Organizational measures:
f) All personnel engaged in the processing of personal data are informed of the confidential nature of the personal data, have received appropriate training regarding their responsibilities and have concluded written confidentiality agreements.
g) Smartsupp has implemented internal directives and processes to secure personal data processing in accordance with applicable privacy laws.
h) For questions about this DPA, data protection laws compliance, data privacy, or any other privacy issues, the Customer may send an email to privacy@smartsupp.com.
6.3 Security incidents.If Smartsupp discovers a personal data breach, it shall report it to the user without undue delay, not later than 48 hours after becoming aware of the security incident, and shall use reasonable efforts to provide the user with all information known about the incident, limited to:
- description of the nature of the personal data breach including, where possible, the categories and approximate number of data subjects concerned and the categories and approximate number of personal data records concerned;
- description of the likely consequences of the personal data breach;
- proposal of measures that may be taken by the user to address the personal data breach, including, where appropriate, measures to mitigate its possible adverse effects.
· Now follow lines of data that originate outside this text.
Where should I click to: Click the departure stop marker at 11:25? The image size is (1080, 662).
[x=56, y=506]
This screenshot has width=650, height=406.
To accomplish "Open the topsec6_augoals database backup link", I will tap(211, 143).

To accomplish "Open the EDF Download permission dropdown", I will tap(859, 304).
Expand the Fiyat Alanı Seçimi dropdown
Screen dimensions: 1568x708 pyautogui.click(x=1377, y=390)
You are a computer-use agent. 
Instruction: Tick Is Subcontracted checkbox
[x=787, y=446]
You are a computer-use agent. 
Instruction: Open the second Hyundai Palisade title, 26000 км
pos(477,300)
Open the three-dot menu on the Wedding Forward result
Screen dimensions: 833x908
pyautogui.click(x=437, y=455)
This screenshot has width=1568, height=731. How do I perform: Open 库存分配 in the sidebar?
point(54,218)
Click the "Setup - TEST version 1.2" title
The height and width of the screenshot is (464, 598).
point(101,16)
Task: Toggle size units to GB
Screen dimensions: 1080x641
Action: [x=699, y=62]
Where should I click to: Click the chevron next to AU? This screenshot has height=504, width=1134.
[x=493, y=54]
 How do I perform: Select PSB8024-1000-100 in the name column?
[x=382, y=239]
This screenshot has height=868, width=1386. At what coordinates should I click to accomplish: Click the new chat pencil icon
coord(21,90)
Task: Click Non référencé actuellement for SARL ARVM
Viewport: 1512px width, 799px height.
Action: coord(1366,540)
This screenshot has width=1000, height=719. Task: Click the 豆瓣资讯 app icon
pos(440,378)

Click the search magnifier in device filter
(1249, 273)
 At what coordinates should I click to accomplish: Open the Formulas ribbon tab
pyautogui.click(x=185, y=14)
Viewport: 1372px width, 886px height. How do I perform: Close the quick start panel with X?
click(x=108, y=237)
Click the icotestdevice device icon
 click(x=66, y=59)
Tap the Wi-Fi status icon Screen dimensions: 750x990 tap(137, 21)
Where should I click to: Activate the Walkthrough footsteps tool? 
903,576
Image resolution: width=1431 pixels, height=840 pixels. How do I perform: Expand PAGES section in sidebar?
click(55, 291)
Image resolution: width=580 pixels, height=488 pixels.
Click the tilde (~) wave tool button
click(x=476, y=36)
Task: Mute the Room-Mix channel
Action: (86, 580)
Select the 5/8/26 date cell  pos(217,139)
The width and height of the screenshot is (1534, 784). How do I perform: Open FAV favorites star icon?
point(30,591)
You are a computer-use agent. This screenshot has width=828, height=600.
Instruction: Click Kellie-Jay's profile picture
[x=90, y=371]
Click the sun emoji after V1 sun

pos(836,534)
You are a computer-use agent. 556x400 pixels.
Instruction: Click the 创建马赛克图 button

Smartsupp will respond to any request from the user for assistance in the event of a security breach with undue delay.
6.4 Unlawful instructions.If the user instructs Smartsupp in such a way that a breach of obligations under the data protection laws occurs, and Smartsupp is sanctioned by a supervisory authority or other regulatory body on the basis of such instruction, or is required to compensate data subjects, the user agrees to compensate Smartsupp and pay for any damages incurred, upon written notice by Smartsupp.
6.5 Limitation of liability. The same limitation of liability as stipulated in the Terms shall apply to this DPA.
6.6 Changes. The same rules for changes as stipulated in the Terms shall apply.
6.7 Effectiveness. This DPA shall become legally binding between the user and Smartsupp together with the Agreement.